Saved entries
===

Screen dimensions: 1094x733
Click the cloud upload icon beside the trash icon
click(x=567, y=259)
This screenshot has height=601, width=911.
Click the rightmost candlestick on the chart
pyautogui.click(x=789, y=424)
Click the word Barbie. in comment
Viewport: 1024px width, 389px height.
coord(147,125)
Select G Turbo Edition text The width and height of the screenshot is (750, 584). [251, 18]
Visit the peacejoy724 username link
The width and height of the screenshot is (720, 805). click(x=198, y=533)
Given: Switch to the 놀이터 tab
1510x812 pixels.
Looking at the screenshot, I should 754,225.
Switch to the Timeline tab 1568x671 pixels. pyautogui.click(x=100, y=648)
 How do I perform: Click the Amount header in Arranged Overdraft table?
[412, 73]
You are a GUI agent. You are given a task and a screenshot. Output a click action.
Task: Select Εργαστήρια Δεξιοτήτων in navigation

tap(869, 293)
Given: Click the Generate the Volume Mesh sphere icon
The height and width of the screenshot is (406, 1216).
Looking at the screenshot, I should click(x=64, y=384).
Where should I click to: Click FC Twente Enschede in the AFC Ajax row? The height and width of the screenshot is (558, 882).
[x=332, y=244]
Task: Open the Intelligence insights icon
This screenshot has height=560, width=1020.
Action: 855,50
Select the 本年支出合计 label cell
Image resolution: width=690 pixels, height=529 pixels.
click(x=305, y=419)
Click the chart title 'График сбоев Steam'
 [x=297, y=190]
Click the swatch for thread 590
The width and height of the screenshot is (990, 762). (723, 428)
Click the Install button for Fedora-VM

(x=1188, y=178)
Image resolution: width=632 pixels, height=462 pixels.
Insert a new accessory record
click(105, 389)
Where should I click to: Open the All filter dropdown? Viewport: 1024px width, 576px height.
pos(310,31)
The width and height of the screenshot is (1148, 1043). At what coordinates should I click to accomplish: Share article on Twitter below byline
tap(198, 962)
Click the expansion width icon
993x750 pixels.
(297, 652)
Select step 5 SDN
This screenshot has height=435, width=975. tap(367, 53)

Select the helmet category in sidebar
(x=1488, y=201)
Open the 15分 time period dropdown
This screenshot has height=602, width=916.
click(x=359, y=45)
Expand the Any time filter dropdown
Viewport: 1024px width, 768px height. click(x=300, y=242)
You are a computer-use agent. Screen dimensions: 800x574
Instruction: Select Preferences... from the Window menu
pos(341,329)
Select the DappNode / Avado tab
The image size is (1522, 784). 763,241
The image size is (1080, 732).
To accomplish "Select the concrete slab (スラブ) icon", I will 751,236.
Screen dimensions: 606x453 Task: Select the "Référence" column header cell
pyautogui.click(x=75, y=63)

===

- What needs to be done
In the records above, each line with the string "agent" should be copied.

- Solution for this problem
You are a GUI agent. You are given a task and a screenshot. Output a click action.
You are a computer-use agent. Screen dimensions: 800x574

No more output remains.